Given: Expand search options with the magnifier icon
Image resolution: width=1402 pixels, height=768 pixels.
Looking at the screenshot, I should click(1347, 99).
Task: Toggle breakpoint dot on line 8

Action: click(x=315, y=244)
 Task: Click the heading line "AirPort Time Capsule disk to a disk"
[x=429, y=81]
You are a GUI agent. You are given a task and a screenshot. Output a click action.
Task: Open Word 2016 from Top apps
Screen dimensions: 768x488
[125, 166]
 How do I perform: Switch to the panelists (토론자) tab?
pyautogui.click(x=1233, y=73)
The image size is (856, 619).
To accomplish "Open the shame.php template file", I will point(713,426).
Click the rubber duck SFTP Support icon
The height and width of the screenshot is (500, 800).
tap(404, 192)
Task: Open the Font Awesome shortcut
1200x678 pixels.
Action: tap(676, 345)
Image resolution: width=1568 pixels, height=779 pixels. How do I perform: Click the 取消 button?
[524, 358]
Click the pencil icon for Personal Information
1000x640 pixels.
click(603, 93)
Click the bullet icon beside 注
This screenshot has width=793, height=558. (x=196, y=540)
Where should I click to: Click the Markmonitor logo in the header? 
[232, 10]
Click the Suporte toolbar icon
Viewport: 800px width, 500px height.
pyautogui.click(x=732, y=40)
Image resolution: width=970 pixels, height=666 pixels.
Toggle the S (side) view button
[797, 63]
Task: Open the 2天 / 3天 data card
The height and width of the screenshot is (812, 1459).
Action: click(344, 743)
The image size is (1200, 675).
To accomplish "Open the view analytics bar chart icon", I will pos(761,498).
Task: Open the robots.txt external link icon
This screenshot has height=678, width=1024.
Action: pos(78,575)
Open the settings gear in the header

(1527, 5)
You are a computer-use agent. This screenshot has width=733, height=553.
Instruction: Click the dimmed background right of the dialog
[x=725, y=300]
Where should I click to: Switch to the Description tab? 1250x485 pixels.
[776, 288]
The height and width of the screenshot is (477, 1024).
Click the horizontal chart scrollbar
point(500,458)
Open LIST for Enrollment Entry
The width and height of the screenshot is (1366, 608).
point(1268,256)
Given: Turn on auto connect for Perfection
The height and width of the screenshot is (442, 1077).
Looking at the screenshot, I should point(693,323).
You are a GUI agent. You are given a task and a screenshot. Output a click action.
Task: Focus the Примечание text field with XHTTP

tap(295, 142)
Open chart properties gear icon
━━━━━━━━
INSTRUCTIONS FOR THE TASK = From the line with "The height and width of the screenshot is (442, 1077)." to the final line of the listing, write out each line unchanged. Add nothing.

YOUR RESPONSE =
The height and width of the screenshot is (442, 1077).
Looking at the screenshot, I should point(693,323).
You are a GUI agent. You are given a task and a screenshot. Output a click action.
Task: Focus the Примечание text field with XHTTP

tap(295, 142)
Open chart properties gear icon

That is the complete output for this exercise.